Glaubenszeugnis Juni 2024

#Anton Spiess

Auf Befehl Heydrichs „entsorgt“

 

 

Sechs Tage nach dem Beginn des Kriegs gegen Polen, am 6. September 1939, gab Reinhard Heydrich den Befehl zur „Intelligenzaktion“. Der Chef des Reichssicherheitshauptamts ordnete an, die führenden Schichten der polnischen Bevölkerung sollten „so weit wie möglich entsorgt werden“. In Lublin, im Grenzgebiet zwischen dem deutsch und dem russisch besetzten Bereich Polens, fielen diesem Befehl rund 2000 Menschen zum Opfer. Einer von ihnen war Antoni Zawistowski, der am 10. Oktober 1882 im ebenfalls ostpolnischen Dorf Swieck-Strumiany zur Welt gekommen war.

 

Nach dem Schulbesuch trat er 1899 in das Priesterseminar in Lublin ein, studierte an der Heilig-Geist-Akademie in Sankt Petersburg und empfing dort 1906 die Priesterweihe. Er wurde nach dem Abschluss des Theologiestudiums Vikar in Lublin sowie Professor am Seminar der Stadt und erhielt den Ehrentitel Kanoniker. Antoni Zawistowski veröffentlichte theologische Bücher, organisierte als Vizerektor aber auch umfangreiche gemeinnützige und wohltätige Aktivitäten. Er wurde deshalb „Almosenmann“ genannt.
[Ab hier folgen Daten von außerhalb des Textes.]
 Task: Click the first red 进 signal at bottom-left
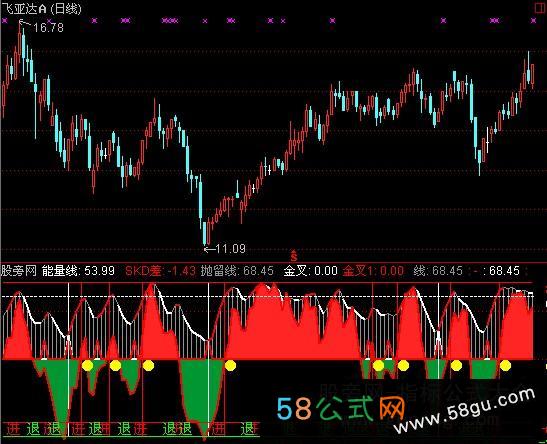(x=13, y=429)
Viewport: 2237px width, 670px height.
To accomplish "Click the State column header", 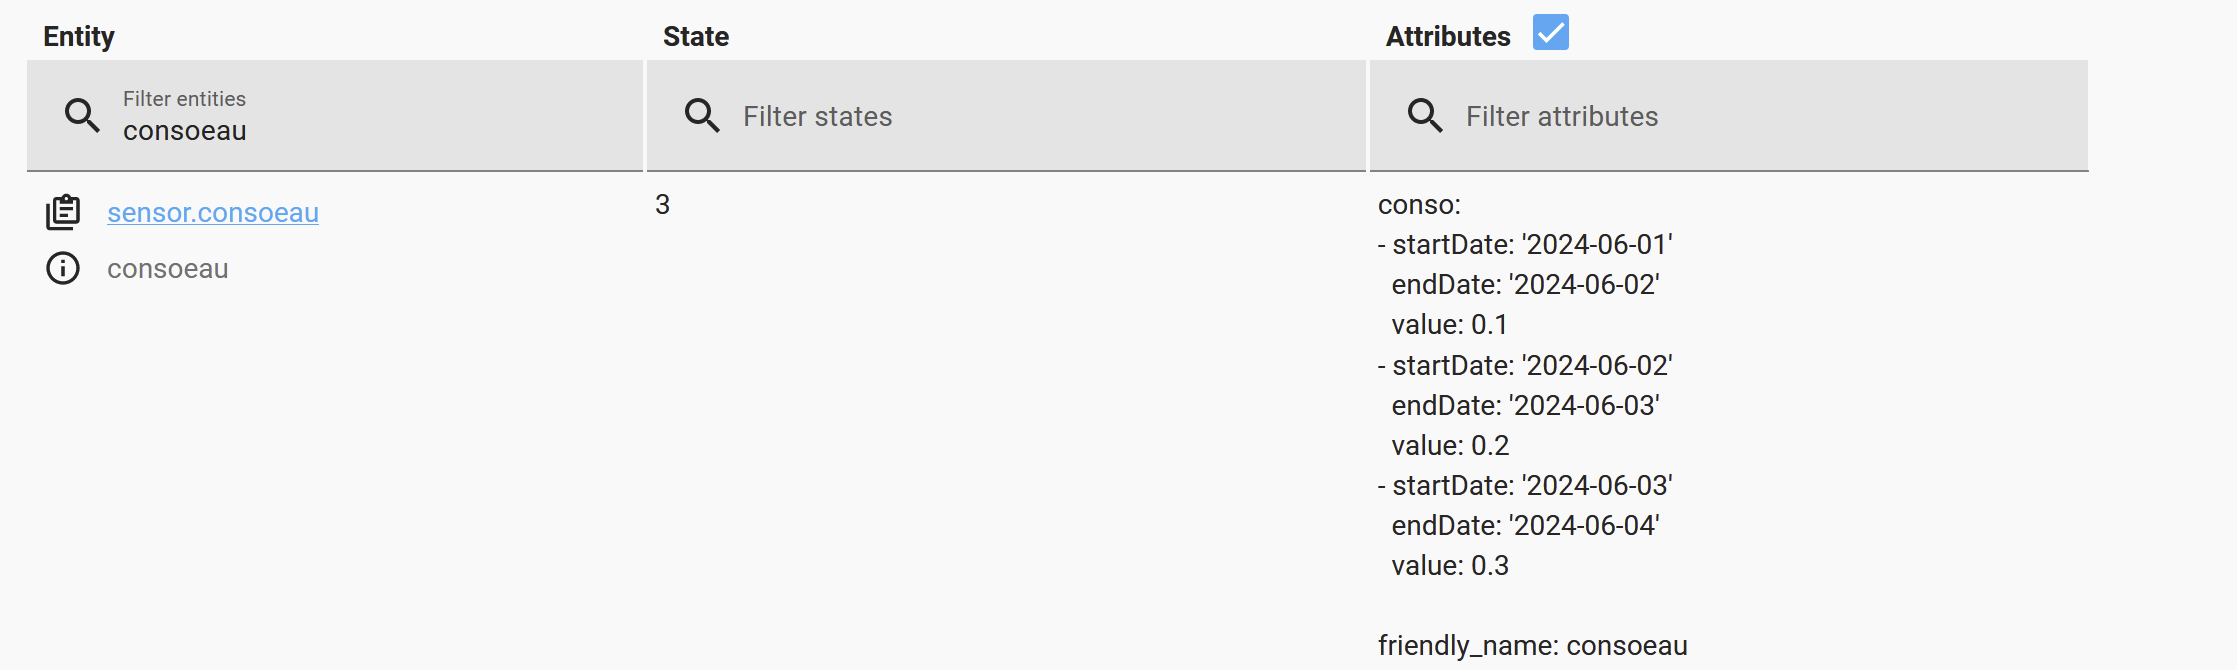I will tap(696, 37).
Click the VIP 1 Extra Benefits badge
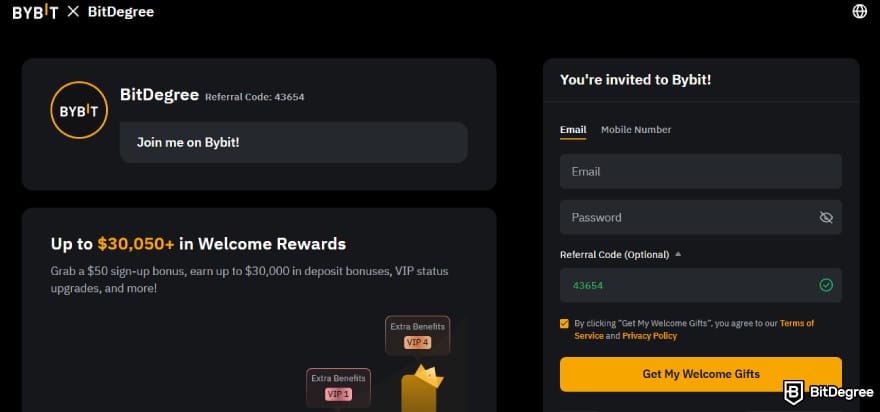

Zawistowski war außerdem Seelsorger der Schwestern der Nächstenliebe des Heiligen Vinzenz von Paul im nicht weit entfernten Kazimierzowce.

 

Im November 1939 verhafteten die deutsche Sicherheitspolizei und Gestapo rund hundert Kleriker aus Lublin, Chelm und anderen Städten der Region. 13 Priester, darunter auch Anton Zawistowski, wurden vor einem deutschen Standgericht angeklagt, bewaffneten Widerstand organisiert zu haben. Alle wurden zum Tod verurteilt, jedoch später zu lebenslanger Haft „begnadigt“. Am 3. Dezember wurde Anton Zawistowski in das Konzentrationslager Sachsenhausen eingeliefert. In einer heimlich gefeierten heiligen Messe sagte er dort in der Predigt: „Wir sind hier für den Glauben, die Kirche und das Vaterland. Für diese Anliegen geben wir bewusst das Leben“. Zawistowski strahlte nach Berichten von Mithäftlinge nimmer innere Ruhe und Ausgeglichenheit aus, die anderen halfen, zu überleben.

 

Letzte Station seines irdischen Lebens wurde am 14. Dezember das Konzentrationslager Dachau. Dort musste er unzählige Male Folter und alle erdenkliche Art von Qualen ertragen. Trotzdem schaffte er es, mit seinem Glauben und der Liebe zum Nächsten die Mitgefangenen mit dem Wort Gottes zu stärken. Im Hungersommer 1942 musste der von harter, erschöpfender Zwangsarbeit in der Plantage geschwächte Priester ins Lager-„Krankenhaus“ gebracht werden.

 

Es war ihm nicht gegeben, sich noch einmal zu erholen. Sein irdisches Schicksal erfüllte sich am 4. Juni 1942, dem Hochfest des Leibes und Blutes Christi. Sein Leichnam wurde im Lagerkrematorium verbrannt. Papst Johannes Paul II. sprach Antoni Zawistowski am 13. Juni 1999 in Warschau in einer Gruppe von 108 polnischen Märtyrern des Nationalsozialismus selig.